Alas, all the appeals and attempts to find legal loopholes were no match for the Texas legal system’s undaunted quest for finality.  On July 20, 2011, almost 10 years after the 9/11 terrorist attacks, he was executed by lethal injection for the murders he committed in the weeks after 9/11/2001.

Do you remember, from the beginning, what I asked you to hold onto and not let go?  God’s mercy is bigger than our sin.  In the story of Hosea, God is frustrated because the people He has selected as His chosen ones, the people of Israel, have turned away from God to worship the idols representing false gods: the gods of Assyria and Egypt and other ancient peoples.  Along with this idolatry came abuse of power by many of Israel’s kings, and the corruption of justice, especially for the poor.  The poor were exploited as the rich perceived themselves to be untouchable.  And worst of all, the leading perpetrators of the corruption were priests who were supposed to lead God’s people in worship.

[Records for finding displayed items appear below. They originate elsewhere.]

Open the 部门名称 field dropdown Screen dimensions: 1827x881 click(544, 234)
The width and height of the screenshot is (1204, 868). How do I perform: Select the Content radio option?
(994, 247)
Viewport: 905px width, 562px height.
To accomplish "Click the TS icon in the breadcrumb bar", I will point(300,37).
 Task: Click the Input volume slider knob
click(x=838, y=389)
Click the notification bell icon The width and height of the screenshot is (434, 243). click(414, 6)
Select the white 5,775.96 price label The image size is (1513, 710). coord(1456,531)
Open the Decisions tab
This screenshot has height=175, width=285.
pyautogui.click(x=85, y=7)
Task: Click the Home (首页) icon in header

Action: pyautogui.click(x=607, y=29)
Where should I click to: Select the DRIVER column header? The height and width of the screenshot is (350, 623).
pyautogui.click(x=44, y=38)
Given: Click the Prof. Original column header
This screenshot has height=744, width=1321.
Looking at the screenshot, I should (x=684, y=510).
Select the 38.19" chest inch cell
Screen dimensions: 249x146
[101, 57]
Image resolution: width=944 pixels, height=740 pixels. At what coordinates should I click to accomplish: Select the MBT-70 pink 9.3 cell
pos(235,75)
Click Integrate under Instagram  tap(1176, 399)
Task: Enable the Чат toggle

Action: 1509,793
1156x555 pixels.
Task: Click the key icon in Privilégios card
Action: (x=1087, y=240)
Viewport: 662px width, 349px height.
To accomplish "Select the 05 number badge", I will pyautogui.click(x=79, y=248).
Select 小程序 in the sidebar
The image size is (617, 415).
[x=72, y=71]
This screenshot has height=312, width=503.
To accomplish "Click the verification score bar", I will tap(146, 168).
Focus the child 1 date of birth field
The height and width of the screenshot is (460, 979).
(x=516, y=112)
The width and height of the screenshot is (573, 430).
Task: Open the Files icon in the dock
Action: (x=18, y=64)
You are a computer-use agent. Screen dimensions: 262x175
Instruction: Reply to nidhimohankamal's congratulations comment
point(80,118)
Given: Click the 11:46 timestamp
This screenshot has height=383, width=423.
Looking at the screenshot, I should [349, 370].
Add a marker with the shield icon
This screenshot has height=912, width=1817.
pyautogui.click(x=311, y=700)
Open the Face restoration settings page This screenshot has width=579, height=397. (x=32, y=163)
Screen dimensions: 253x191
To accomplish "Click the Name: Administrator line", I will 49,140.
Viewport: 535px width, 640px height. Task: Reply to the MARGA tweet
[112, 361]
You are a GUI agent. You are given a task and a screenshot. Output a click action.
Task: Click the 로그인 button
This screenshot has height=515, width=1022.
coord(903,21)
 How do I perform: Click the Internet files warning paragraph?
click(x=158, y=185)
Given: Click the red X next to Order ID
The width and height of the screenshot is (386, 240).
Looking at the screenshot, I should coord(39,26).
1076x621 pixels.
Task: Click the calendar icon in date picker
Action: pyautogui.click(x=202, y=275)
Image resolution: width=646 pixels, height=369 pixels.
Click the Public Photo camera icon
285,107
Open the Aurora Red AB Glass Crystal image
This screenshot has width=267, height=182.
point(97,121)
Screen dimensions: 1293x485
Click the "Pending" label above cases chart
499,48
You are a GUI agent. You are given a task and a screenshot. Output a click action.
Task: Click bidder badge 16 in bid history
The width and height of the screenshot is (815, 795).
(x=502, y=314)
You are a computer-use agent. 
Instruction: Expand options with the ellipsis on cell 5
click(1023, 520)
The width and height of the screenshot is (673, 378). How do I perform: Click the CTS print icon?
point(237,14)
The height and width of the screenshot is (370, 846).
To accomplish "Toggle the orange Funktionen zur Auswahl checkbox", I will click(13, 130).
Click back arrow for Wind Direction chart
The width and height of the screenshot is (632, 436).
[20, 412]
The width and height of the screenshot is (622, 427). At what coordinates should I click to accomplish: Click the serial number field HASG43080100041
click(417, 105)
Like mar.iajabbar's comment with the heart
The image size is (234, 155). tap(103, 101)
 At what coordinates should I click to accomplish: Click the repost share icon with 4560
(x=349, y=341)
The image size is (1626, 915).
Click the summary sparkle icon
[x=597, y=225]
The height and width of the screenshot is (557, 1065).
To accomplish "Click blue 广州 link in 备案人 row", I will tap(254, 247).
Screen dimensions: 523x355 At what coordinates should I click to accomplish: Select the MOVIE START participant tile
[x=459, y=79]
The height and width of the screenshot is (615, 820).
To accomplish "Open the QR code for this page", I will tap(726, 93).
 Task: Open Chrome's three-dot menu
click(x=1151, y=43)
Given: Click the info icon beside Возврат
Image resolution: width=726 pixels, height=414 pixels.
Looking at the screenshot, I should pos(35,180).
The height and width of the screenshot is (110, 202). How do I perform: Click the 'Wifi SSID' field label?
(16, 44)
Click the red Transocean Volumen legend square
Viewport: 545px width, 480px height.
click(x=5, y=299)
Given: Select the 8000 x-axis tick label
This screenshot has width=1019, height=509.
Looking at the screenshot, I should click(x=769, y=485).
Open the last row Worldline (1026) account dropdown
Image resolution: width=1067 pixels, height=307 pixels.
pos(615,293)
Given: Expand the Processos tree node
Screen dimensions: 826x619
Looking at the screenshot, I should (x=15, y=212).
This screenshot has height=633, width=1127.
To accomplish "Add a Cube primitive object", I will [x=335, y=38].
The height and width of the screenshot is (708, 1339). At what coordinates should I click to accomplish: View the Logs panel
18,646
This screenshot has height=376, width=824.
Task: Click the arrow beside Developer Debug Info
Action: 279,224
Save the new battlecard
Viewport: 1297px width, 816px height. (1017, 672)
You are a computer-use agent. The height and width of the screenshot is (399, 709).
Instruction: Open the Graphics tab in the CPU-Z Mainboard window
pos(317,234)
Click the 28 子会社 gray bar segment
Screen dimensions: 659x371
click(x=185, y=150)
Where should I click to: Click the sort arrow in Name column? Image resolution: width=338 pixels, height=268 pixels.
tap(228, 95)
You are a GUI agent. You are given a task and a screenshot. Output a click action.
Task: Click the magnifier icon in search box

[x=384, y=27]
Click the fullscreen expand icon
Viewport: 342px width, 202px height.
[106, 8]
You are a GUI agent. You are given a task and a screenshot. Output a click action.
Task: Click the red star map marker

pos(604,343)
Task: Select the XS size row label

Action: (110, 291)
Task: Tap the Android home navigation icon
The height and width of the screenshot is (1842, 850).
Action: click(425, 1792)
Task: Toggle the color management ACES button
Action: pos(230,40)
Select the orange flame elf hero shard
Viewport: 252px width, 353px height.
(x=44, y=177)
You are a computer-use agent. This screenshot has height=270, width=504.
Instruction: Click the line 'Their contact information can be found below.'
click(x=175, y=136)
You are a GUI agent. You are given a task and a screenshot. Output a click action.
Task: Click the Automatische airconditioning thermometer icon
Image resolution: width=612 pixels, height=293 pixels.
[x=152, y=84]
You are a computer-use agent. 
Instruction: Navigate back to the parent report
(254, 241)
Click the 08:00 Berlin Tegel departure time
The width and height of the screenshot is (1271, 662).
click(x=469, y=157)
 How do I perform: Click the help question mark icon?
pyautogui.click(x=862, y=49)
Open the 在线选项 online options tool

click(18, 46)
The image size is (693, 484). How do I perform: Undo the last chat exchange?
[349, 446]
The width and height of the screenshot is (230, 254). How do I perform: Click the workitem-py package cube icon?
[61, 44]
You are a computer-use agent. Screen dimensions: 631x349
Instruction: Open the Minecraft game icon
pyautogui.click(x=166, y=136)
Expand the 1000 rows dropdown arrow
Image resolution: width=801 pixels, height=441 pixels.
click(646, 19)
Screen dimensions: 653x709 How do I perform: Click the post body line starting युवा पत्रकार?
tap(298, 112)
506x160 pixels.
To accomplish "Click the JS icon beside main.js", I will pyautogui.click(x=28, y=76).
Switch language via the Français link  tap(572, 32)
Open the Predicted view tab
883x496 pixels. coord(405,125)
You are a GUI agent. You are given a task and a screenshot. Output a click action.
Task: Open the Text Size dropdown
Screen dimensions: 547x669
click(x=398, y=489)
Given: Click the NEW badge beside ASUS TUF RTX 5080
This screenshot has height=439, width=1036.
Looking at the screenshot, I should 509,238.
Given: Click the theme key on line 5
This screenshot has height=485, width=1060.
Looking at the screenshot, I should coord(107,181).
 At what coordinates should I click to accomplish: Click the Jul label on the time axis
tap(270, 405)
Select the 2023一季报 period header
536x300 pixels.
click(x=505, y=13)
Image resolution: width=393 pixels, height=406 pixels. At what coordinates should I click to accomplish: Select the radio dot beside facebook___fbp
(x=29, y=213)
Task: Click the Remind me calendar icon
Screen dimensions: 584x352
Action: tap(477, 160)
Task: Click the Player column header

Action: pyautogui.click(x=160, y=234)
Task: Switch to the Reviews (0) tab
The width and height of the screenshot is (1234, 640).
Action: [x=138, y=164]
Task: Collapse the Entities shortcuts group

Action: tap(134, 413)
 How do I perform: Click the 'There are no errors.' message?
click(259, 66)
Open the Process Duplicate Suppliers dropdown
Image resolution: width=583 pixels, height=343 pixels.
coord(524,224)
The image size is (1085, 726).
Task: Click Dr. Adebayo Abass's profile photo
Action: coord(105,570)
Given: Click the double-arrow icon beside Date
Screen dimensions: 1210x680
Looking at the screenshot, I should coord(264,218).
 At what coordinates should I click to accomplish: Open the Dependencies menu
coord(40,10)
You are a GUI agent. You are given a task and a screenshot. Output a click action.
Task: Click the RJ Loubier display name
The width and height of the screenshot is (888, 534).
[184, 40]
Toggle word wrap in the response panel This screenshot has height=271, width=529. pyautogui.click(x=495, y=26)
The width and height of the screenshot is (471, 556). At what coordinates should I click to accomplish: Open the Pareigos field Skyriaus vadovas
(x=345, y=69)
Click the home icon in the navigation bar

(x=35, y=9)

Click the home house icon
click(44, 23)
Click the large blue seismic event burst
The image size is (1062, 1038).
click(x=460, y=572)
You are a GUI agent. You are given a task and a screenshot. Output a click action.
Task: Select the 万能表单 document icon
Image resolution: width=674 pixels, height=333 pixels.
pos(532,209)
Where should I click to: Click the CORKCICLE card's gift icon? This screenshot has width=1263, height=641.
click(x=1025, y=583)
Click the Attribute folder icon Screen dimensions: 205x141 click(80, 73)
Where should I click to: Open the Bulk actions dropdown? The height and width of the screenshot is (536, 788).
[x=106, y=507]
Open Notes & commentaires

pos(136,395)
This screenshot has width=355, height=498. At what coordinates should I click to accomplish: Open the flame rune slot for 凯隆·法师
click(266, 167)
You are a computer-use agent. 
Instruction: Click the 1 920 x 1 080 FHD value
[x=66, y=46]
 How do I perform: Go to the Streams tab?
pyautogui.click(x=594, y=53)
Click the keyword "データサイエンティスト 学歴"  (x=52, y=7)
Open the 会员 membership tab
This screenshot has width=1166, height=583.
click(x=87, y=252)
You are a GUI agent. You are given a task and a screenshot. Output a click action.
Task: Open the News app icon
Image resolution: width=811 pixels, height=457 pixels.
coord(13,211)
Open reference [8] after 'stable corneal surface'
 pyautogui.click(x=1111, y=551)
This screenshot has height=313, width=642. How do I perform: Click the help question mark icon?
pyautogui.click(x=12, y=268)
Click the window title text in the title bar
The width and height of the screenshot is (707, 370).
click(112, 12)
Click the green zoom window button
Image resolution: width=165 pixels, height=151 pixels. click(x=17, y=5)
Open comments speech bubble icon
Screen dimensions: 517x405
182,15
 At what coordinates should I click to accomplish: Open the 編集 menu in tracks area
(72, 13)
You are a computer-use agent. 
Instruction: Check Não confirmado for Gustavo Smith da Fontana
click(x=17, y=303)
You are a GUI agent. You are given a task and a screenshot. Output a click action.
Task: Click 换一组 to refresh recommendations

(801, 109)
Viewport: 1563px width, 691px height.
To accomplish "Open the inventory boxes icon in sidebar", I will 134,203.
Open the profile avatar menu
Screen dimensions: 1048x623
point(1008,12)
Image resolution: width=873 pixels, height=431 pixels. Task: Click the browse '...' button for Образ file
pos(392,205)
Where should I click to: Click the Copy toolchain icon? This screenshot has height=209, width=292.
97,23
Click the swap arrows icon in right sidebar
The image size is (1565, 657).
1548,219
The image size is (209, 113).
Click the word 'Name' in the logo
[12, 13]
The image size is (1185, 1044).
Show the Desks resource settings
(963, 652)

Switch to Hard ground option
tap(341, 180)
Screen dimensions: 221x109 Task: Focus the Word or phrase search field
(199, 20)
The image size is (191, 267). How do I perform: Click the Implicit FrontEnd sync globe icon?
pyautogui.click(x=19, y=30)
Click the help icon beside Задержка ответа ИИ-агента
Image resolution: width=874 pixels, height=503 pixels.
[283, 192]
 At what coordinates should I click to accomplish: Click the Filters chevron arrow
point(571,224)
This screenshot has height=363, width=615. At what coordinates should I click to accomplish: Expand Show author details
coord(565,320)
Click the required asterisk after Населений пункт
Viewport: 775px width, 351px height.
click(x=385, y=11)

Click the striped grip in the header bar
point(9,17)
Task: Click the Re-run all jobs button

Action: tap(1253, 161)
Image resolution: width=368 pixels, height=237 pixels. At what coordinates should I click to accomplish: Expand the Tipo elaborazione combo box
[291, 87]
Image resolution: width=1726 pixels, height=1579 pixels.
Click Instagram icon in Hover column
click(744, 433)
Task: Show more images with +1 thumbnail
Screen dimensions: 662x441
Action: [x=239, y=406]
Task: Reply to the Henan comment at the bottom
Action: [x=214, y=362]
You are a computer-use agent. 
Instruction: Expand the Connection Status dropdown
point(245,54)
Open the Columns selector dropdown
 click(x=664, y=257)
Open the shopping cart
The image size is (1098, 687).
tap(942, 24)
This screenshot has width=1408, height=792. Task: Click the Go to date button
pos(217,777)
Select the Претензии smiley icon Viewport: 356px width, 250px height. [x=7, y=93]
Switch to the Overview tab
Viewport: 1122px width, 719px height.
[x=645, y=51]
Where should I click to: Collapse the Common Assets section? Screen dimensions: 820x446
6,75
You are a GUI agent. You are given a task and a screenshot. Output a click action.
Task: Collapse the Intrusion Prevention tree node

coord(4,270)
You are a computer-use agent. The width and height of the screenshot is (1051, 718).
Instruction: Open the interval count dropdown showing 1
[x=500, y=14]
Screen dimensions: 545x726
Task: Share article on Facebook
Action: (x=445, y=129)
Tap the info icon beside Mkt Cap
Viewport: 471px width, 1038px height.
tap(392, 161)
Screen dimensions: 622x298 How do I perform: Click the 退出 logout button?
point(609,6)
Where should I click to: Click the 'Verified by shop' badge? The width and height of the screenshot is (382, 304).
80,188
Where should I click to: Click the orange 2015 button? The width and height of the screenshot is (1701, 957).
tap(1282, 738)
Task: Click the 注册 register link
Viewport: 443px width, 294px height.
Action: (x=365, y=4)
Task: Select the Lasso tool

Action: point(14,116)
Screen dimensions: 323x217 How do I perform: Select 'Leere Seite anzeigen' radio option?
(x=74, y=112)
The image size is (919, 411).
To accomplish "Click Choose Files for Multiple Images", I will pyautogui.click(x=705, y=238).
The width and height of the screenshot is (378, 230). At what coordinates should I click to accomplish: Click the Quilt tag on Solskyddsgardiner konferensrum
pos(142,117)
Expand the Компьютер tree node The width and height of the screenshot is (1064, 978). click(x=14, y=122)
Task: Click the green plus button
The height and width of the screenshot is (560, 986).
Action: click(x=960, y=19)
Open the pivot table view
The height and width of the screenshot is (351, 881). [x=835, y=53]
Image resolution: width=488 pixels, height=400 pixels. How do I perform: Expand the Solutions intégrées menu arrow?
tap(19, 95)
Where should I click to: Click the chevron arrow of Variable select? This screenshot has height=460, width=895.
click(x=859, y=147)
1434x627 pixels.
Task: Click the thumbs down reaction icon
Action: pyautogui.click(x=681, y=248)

Hosea has vividly depicted God’s anger at the conditions in Israel, 8th century BC.  However, now in chapter 11, we see anger cannot be God’s last word.  Yes, the people sinned and yes the nation did go into exile.  But God went with His people.  Their descendants, the Samaritans, were among the first to meet God’s grace in the person of Jesus.  There was suffering in the story, but it leads to salvation and new life in Jesus Christ. 
In the aftermath of 9/11, Waqar Hasan and Vasudev Patel were murdered.  Rais Bhuiyan was injured.  Mark Stroman ended being executed; so much loss in this story.  But out of it, we see grace.  Rais Bhuiyan fought for Stroman’s life.  After the execution, he gave financial support to Stroman’s children in his attempt to end the cycle of hate, violence, and revenge.  He overwhelmed these Texans with his love and he did it for the sake of changing the world, combatting hatred, and glorifying God.
Now, what about my story, or yours?  God sees our sins and sees the hurt we cause to ourselves and those around us.  God pours out love asking, “How can I make you like Admah?  How can I treat you like Zeboiim?”  Deuteronomy 29:23 reports that these cities, Admah and Zeboiim, were destroyed along with Sodom and Gomorrah.  God’s promise in Hosea 11 is that anger and destruction is not the end for people who turn to Him in faith.  Those cities were consumed, but God’s followers will not be.  “I will not come in wrath,” God says.  God comes in grace.  God is love.
The mercy Rais Bhuiyan showed Mark Stroman is a picture of the love God has for us.  God wants the best for us.  God’s mercy never runs out.  God’s love overflows.  You know your own life story.  I know my own sins and how much they hurt me and the people I love.  You know your own sins. 
What do we do?
We come before the cross of Christ.  We fall to our knees and pray for forgiveness.  We receive it.  And we stand as healed people, washed and cleansed, new creations marked by the love of God in Christ Jesus our Lord. 
Come and lay your heart out before God.  Come and receive forgiveness. 
AMEN


[i] Giridharadas, Anand (2014), The True American: Murder and Mercy in Texas, W.W. Norton & Company (New York), p. 263.